What to produce:
Would you repeat each line below precisely as it stands?
........
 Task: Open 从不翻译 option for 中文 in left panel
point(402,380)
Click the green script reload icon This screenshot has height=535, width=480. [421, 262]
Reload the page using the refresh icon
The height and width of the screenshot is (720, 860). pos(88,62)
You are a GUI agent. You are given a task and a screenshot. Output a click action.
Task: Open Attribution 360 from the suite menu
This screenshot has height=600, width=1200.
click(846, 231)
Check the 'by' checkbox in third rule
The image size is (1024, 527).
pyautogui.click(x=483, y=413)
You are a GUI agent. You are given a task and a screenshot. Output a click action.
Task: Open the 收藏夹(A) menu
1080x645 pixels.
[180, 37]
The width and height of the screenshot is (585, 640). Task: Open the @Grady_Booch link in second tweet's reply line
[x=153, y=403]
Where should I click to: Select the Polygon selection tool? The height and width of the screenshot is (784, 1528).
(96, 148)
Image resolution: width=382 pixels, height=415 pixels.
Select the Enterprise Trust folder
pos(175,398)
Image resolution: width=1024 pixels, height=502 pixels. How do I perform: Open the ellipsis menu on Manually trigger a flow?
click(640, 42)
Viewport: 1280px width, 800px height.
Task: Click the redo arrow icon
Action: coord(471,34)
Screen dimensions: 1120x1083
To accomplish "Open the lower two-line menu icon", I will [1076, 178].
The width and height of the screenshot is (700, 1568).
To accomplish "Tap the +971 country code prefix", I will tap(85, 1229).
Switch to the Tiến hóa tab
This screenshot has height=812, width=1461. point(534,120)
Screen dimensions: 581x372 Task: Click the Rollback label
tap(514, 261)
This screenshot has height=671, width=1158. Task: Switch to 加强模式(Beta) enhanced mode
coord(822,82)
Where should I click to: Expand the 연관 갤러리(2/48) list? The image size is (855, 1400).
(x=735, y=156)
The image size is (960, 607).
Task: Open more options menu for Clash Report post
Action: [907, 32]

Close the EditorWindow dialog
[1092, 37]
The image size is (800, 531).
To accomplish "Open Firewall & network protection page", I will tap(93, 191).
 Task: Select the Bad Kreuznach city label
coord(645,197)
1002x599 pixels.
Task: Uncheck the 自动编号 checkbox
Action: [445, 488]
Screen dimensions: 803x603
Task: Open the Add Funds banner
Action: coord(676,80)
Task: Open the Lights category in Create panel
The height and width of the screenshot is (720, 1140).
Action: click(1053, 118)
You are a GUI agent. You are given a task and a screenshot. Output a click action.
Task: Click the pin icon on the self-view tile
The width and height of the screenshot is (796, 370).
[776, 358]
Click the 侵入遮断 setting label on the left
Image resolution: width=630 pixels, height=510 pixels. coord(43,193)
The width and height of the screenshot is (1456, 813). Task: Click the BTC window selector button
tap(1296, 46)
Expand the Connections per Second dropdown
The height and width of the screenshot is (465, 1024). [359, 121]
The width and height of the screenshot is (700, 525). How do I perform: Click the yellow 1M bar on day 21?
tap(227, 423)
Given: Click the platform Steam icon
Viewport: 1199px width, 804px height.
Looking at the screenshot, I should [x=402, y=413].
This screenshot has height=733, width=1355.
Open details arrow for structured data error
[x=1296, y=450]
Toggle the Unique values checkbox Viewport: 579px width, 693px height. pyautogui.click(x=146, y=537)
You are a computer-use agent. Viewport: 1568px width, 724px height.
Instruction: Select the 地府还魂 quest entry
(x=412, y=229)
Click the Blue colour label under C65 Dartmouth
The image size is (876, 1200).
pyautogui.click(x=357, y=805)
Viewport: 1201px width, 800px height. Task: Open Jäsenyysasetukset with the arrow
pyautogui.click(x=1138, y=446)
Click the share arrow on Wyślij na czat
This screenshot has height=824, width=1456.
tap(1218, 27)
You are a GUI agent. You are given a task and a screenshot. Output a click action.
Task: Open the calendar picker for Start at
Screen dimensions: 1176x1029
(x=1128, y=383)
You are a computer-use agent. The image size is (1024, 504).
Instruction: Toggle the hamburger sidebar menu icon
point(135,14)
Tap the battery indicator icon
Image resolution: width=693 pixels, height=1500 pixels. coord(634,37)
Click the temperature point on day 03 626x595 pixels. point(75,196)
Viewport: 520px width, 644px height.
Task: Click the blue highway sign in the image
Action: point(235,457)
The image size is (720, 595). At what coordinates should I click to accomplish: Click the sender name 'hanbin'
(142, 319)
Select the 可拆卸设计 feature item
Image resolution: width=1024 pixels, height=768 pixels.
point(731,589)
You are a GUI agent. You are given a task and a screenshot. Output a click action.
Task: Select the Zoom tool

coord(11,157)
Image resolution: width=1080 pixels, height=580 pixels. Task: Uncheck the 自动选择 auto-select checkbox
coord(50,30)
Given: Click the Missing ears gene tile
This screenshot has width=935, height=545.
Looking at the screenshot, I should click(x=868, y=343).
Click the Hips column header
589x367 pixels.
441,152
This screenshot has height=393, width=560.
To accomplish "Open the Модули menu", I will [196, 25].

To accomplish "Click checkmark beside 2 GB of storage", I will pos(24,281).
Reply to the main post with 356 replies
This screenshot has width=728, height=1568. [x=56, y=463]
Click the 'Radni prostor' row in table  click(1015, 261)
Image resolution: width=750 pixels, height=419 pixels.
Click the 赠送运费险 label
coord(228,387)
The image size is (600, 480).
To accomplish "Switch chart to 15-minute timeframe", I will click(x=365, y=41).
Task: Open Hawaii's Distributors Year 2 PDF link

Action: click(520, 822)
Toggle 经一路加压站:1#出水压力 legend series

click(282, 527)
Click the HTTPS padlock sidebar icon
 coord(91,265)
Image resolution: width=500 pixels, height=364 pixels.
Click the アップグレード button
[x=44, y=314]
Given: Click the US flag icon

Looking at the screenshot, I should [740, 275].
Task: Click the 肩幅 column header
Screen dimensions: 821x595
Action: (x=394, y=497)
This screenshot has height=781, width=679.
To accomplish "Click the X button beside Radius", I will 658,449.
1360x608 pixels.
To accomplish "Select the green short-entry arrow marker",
........
Output of the task:
 Task: Open 从不翻译 option for 中文 in left panel
point(402,380)
Click the green script reload icon This screenshot has height=535, width=480. [421, 262]
Reload the page using the refresh icon
The height and width of the screenshot is (720, 860). pos(88,62)
You are a GUI agent. You are given a task and a screenshot. Output a click action.
Task: Open Attribution 360 from the suite menu
This screenshot has height=600, width=1200.
click(846, 231)
Check the 'by' checkbox in third rule
The image size is (1024, 527).
pyautogui.click(x=483, y=413)
You are a GUI agent. You are given a task and a screenshot. Output a click action.
Task: Open the 收藏夹(A) menu
1080x645 pixels.
[180, 37]
The width and height of the screenshot is (585, 640). Task: Open the @Grady_Booch link in second tweet's reply line
[x=153, y=403]
Where should I click to: Select the Polygon selection tool? The height and width of the screenshot is (784, 1528).
(96, 148)
Image resolution: width=382 pixels, height=415 pixels.
Select the Enterprise Trust folder
pos(175,398)
Image resolution: width=1024 pixels, height=502 pixels. How do I perform: Open the ellipsis menu on Manually trigger a flow?
click(640, 42)
Viewport: 1280px width, 800px height.
Task: Click the redo arrow icon
Action: coord(471,34)
Screen dimensions: 1120x1083
To accomplish "Open the lower two-line menu icon", I will [1076, 178].
The width and height of the screenshot is (700, 1568).
To accomplish "Tap the +971 country code prefix", I will tap(85, 1229).
Switch to the Tiến hóa tab
This screenshot has height=812, width=1461. point(534,120)
Screen dimensions: 581x372 Task: Click the Rollback label
tap(514, 261)
This screenshot has height=671, width=1158. Task: Switch to 加强模式(Beta) enhanced mode
coord(822,82)
Where should I click to: Expand the 연관 갤러리(2/48) list? The image size is (855, 1400).
(x=735, y=156)
The image size is (960, 607).
Task: Open more options menu for Clash Report post
Action: [907, 32]

Close the EditorWindow dialog
[1092, 37]
The image size is (800, 531).
To accomplish "Open Firewall & network protection page", I will tap(93, 191).
 Task: Select the Bad Kreuznach city label
coord(645,197)
1002x599 pixels.
Task: Uncheck the 自动编号 checkbox
Action: [445, 488]
Screen dimensions: 803x603
Task: Open the Add Funds banner
Action: coord(676,80)
Task: Open the Lights category in Create panel
The height and width of the screenshot is (720, 1140).
Action: click(1053, 118)
You are a GUI agent. You are given a task and a screenshot. Output a click action.
Task: Click the pin icon on the self-view tile
The width and height of the screenshot is (796, 370).
[776, 358]
Click the 侵入遮断 setting label on the left
Image resolution: width=630 pixels, height=510 pixels. coord(43,193)
The width and height of the screenshot is (1456, 813). Task: Click the BTC window selector button
tap(1296, 46)
Expand the Connections per Second dropdown
The height and width of the screenshot is (465, 1024). [359, 121]
The width and height of the screenshot is (700, 525). How do I perform: Click the yellow 1M bar on day 21?
tap(227, 423)
Given: Click the platform Steam icon
Viewport: 1199px width, 804px height.
Looking at the screenshot, I should [x=402, y=413].
This screenshot has height=733, width=1355.
Open details arrow for structured data error
[x=1296, y=450]
Toggle the Unique values checkbox Viewport: 579px width, 693px height. pyautogui.click(x=146, y=537)
You are a computer-use agent. Viewport: 1568px width, 724px height.
Instruction: Select the 地府还魂 quest entry
(x=412, y=229)
Click the Blue colour label under C65 Dartmouth
The image size is (876, 1200).
pyautogui.click(x=357, y=805)
Viewport: 1201px width, 800px height. Task: Open Jäsenyysasetukset with the arrow
pyautogui.click(x=1138, y=446)
Click the share arrow on Wyślij na czat
This screenshot has height=824, width=1456.
tap(1218, 27)
You are a GUI agent. You are given a task and a screenshot. Output a click action.
Task: Open the calendar picker for Start at
Screen dimensions: 1176x1029
(x=1128, y=383)
You are a computer-use agent. The image size is (1024, 504).
Instruction: Toggle the hamburger sidebar menu icon
point(135,14)
Tap the battery indicator icon
Image resolution: width=693 pixels, height=1500 pixels. coord(634,37)
Click the temperature point on day 03 626x595 pixels. point(75,196)
Viewport: 520px width, 644px height.
Task: Click the blue highway sign in the image
Action: point(235,457)
The image size is (720, 595). At what coordinates should I click to accomplish: Click the sender name 'hanbin'
(142, 319)
Select the 可拆卸设计 feature item
Image resolution: width=1024 pixels, height=768 pixels.
point(731,589)
You are a GUI agent. You are given a task and a screenshot. Output a click action.
Task: Select the Zoom tool

coord(11,157)
Image resolution: width=1080 pixels, height=580 pixels. Task: Uncheck the 自动选择 auto-select checkbox
coord(50,30)
Given: Click the Missing ears gene tile
This screenshot has width=935, height=545.
Looking at the screenshot, I should click(x=868, y=343).
Click the Hips column header
589x367 pixels.
441,152
This screenshot has height=393, width=560.
To accomplish "Open the Модули menu", I will [196, 25].

To accomplish "Click checkmark beside 2 GB of storage", I will pos(24,281).
Reply to the main post with 356 replies
This screenshot has width=728, height=1568. [x=56, y=463]
Click the 'Radni prostor' row in table  click(1015, 261)
Image resolution: width=750 pixels, height=419 pixels.
Click the 赠送运费险 label
coord(228,387)
The image size is (600, 480).
To accomplish "Switch chart to 15-minute timeframe", I will click(x=365, y=41).
Task: Open Hawaii's Distributors Year 2 PDF link

Action: click(520, 822)
Toggle 经一路加压站:1#出水压力 legend series

click(282, 527)
Click the HTTPS padlock sidebar icon
 coord(91,265)
Image resolution: width=500 pixels, height=364 pixels.
Click the アップグレード button
[x=44, y=314]
Given: Click the US flag icon

Looking at the screenshot, I should [740, 275].
Task: Click the 肩幅 column header
Screen dimensions: 821x595
Action: (x=394, y=497)
This screenshot has height=781, width=679.
To accomplish "Click the X button beside Radius", I will 658,449.
1360x608 pixels.
To accomplish "Select the green short-entry arrow marker",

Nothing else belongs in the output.